* MATERIALS PROVIDED:
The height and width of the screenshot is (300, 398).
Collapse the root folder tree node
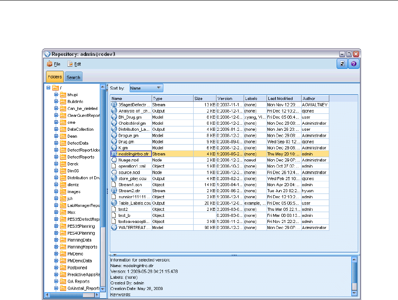pos(48,88)
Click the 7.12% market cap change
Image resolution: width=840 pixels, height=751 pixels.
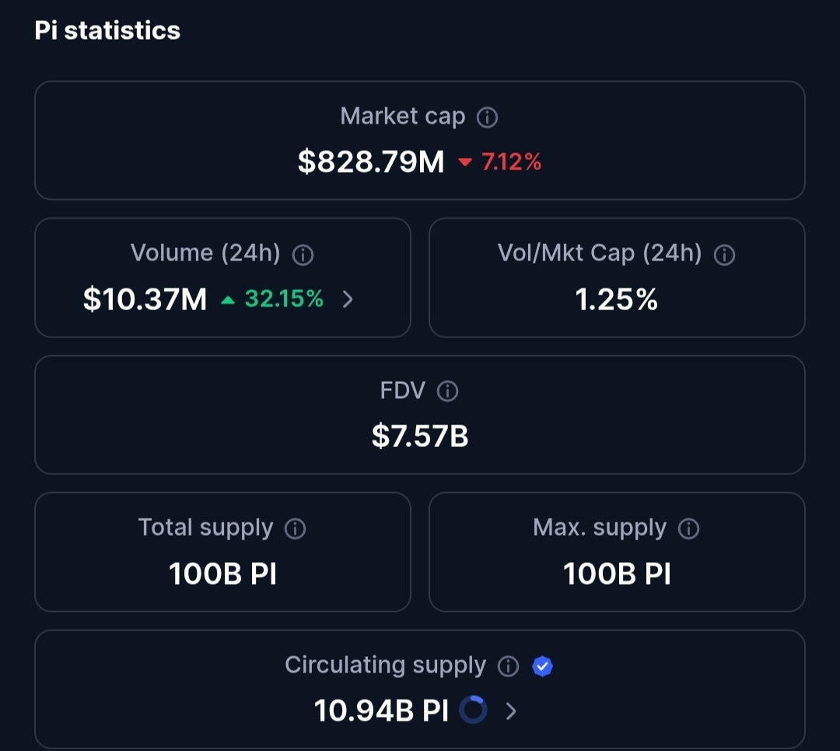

* DO THIS:
Copy the data above word for word, line by line, and leave out the pictures.

* EXPECTED ANSWER:
The height and width of the screenshot is (300, 398).
Collapse the root folder tree node
pos(48,88)
Click the 7.12% market cap change
Image resolution: width=840 pixels, height=751 pixels.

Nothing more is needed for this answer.